Nothing but a number should be given: how many lines in the entries below include the string "target".

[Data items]
Segment Open

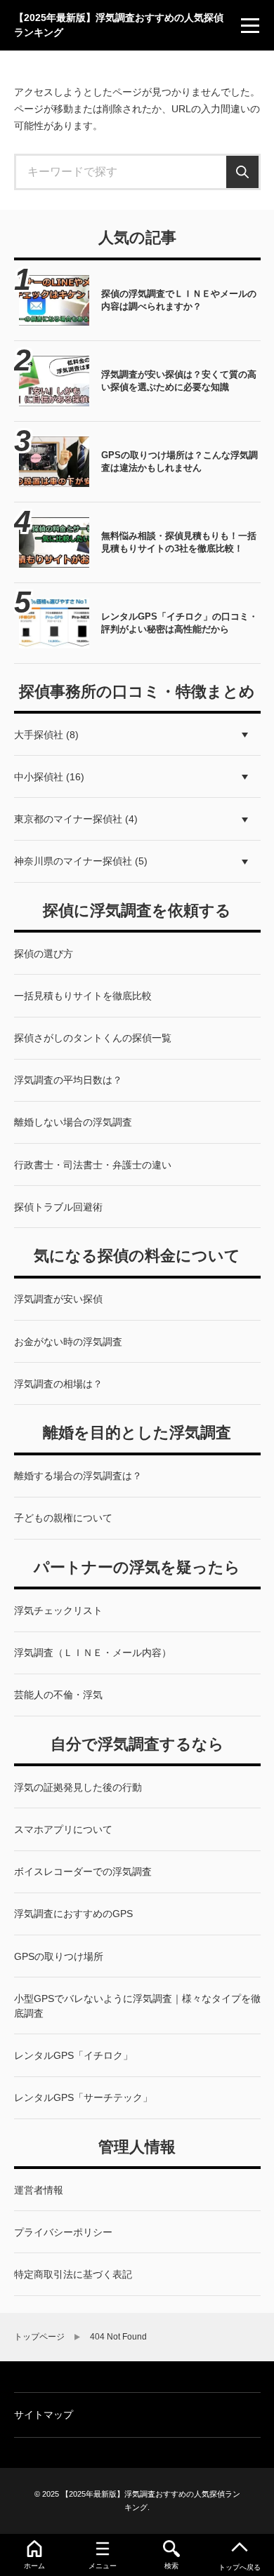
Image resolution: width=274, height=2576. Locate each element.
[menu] (250, 25)
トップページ (39, 2337)
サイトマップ (43, 2414)
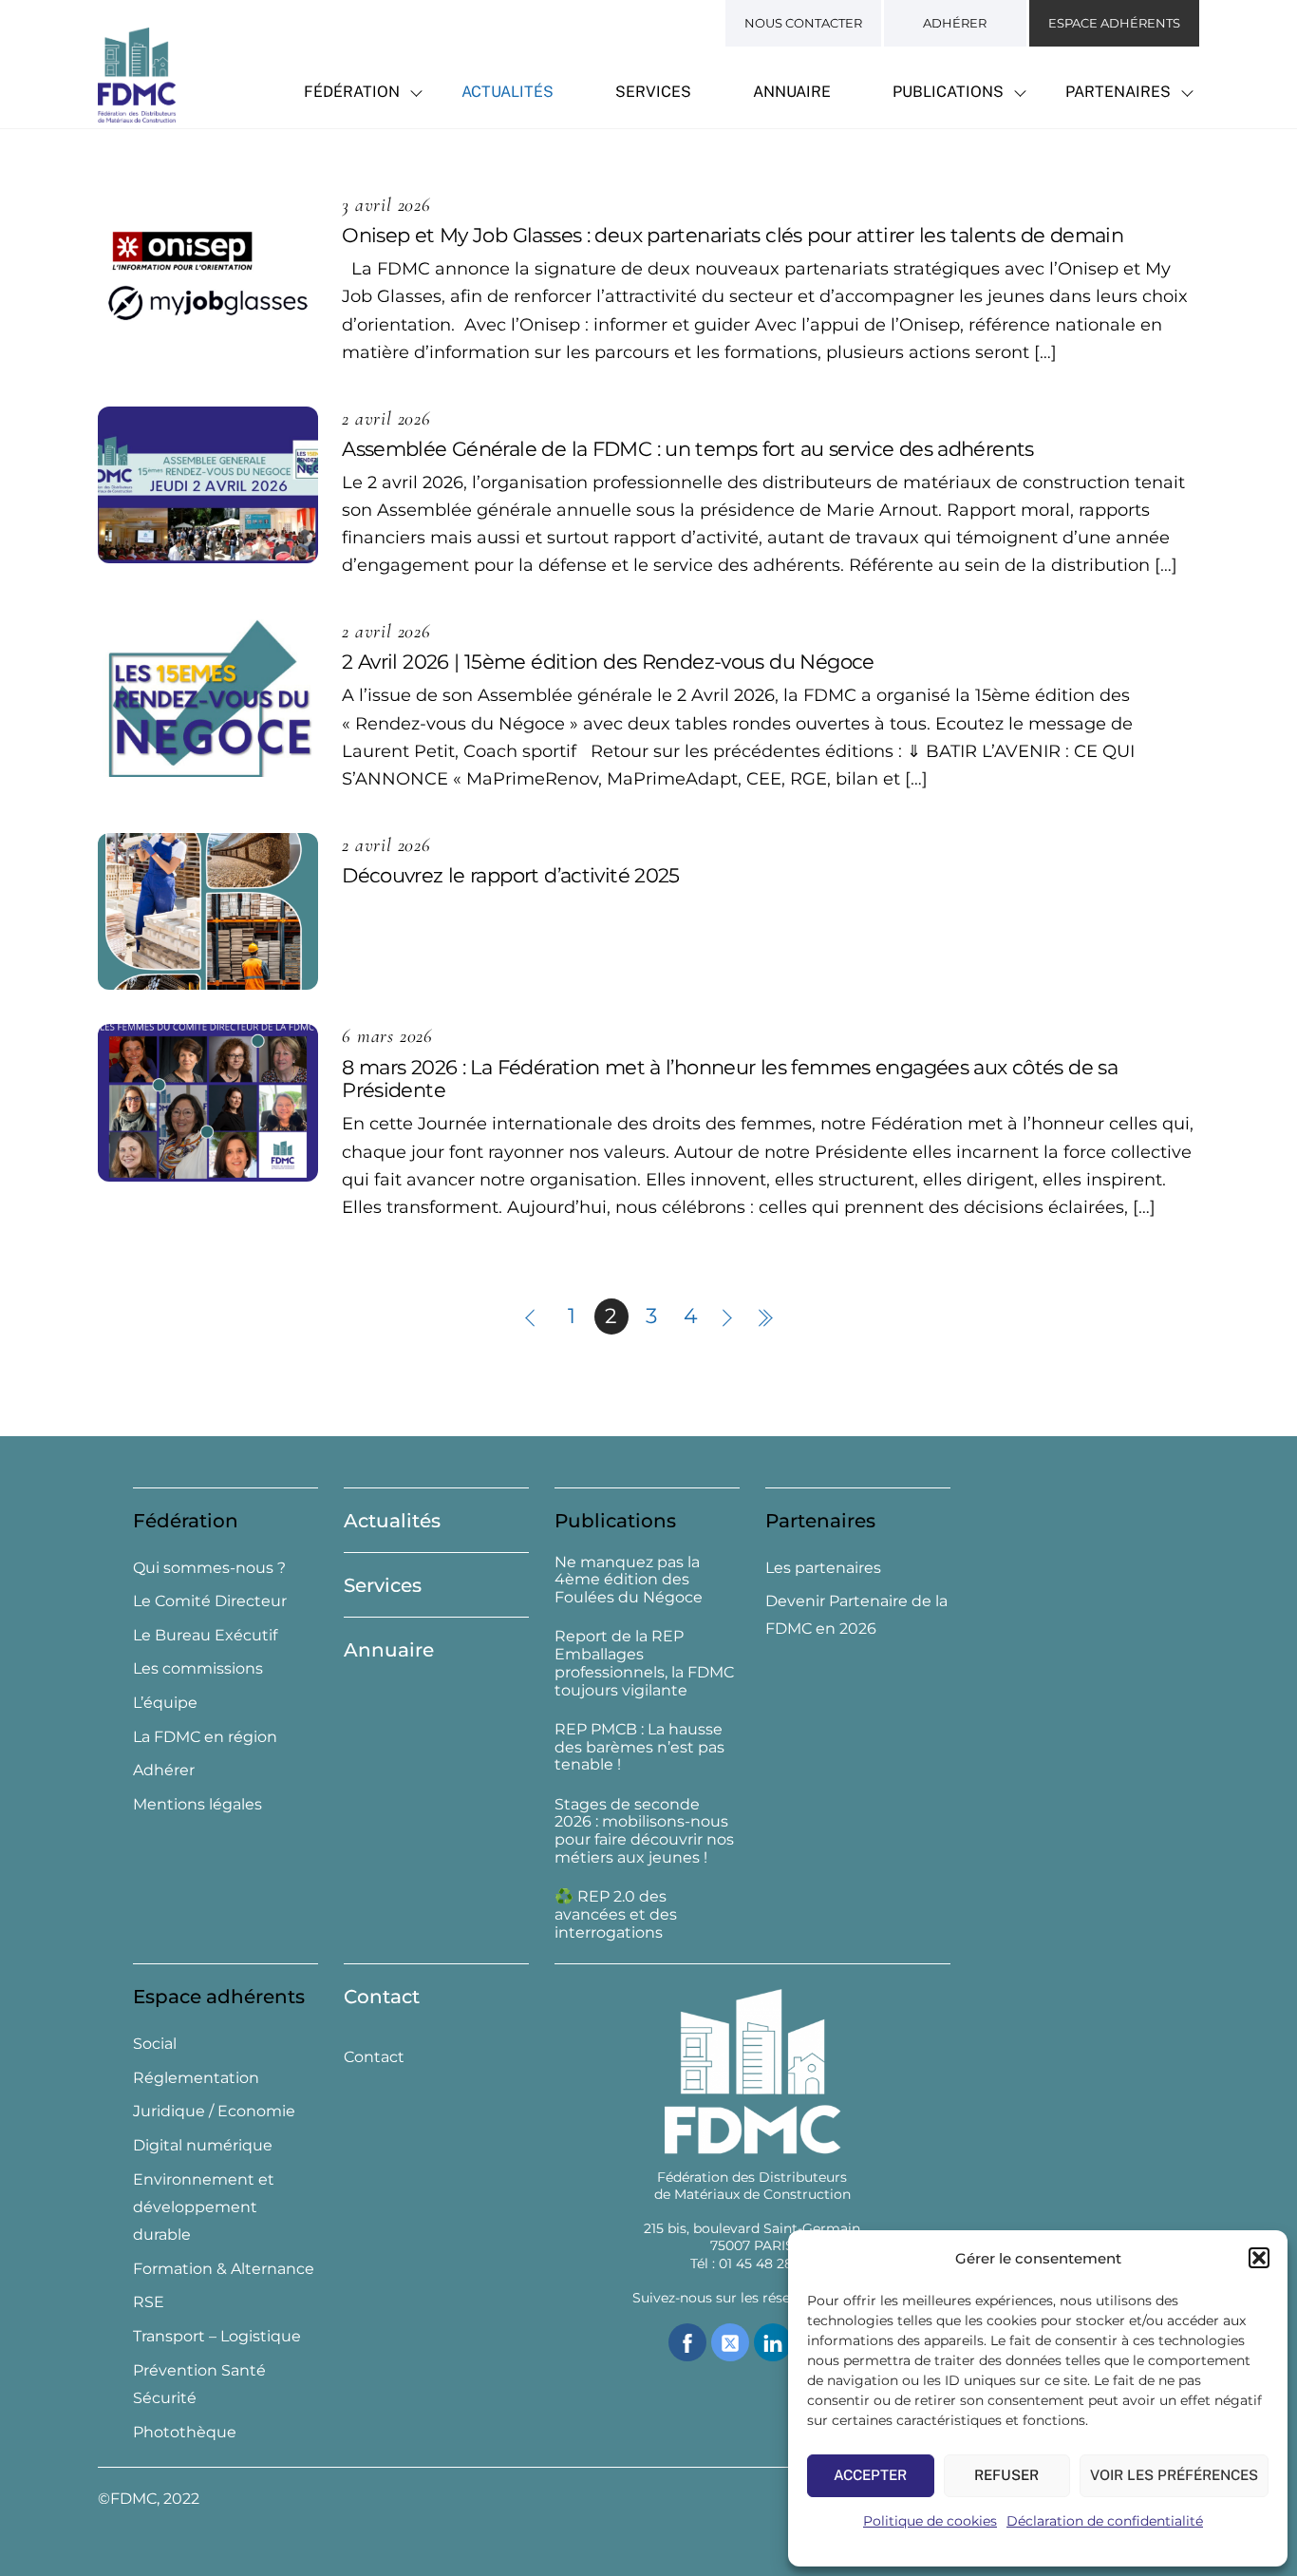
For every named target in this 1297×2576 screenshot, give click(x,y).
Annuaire (792, 92)
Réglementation (196, 2078)
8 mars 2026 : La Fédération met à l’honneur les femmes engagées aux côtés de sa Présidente (730, 1079)
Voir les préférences (1174, 2475)
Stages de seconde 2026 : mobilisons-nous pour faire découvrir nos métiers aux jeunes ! (644, 1831)
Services (653, 92)
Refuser (1006, 2475)
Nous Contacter (803, 22)
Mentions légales (197, 1804)
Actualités (507, 92)
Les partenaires (823, 1568)
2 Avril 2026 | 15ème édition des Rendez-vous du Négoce (608, 661)
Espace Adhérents (1114, 22)
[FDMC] (137, 112)
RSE (148, 2302)
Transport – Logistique (217, 2336)
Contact (382, 1996)
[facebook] (687, 2342)
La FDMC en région (205, 1737)
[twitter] (730, 2342)
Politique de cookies (930, 2520)
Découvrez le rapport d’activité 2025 (511, 875)
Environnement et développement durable (203, 2207)
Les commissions (198, 1668)
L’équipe (165, 1703)
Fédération (352, 92)
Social (155, 2044)
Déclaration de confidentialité (1104, 2520)
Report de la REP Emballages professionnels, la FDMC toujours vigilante (644, 1663)
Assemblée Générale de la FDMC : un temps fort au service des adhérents (688, 449)
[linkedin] (773, 2342)
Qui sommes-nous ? (209, 1568)
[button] (1259, 2257)
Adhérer (955, 22)
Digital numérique (203, 2145)
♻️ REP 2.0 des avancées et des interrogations (616, 1914)
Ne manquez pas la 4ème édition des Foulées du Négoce (629, 1580)
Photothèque (184, 2432)
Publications (948, 92)
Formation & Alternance (223, 2269)
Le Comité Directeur (210, 1601)
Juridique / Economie (214, 2111)
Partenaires (1118, 92)
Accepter (870, 2475)
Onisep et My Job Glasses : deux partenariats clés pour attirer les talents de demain (732, 235)
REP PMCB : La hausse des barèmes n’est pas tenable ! (639, 1747)
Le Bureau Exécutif (205, 1635)
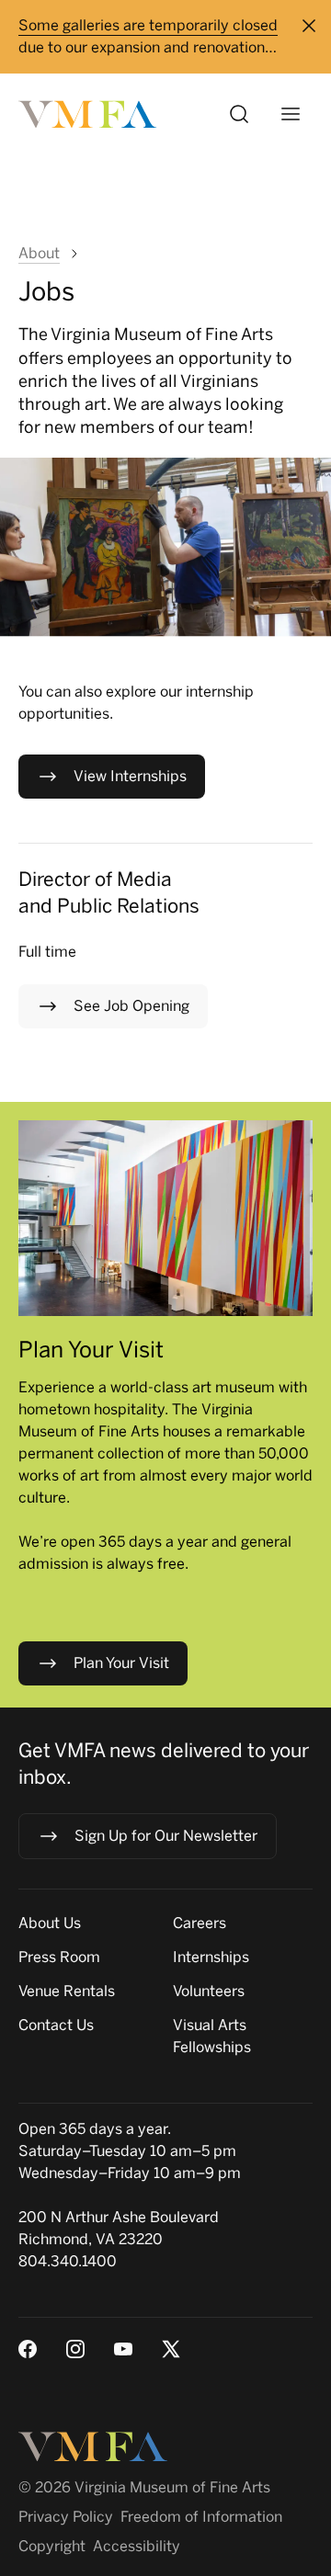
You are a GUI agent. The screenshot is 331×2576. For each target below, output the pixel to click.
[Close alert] (309, 26)
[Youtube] (123, 2349)
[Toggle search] (239, 114)
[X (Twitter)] (171, 2349)
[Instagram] (75, 2349)
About (39, 253)
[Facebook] (27, 2349)
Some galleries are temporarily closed (148, 25)
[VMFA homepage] (88, 114)
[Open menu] (290, 114)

Segment Closed

## EXERCISE OUTPUT
2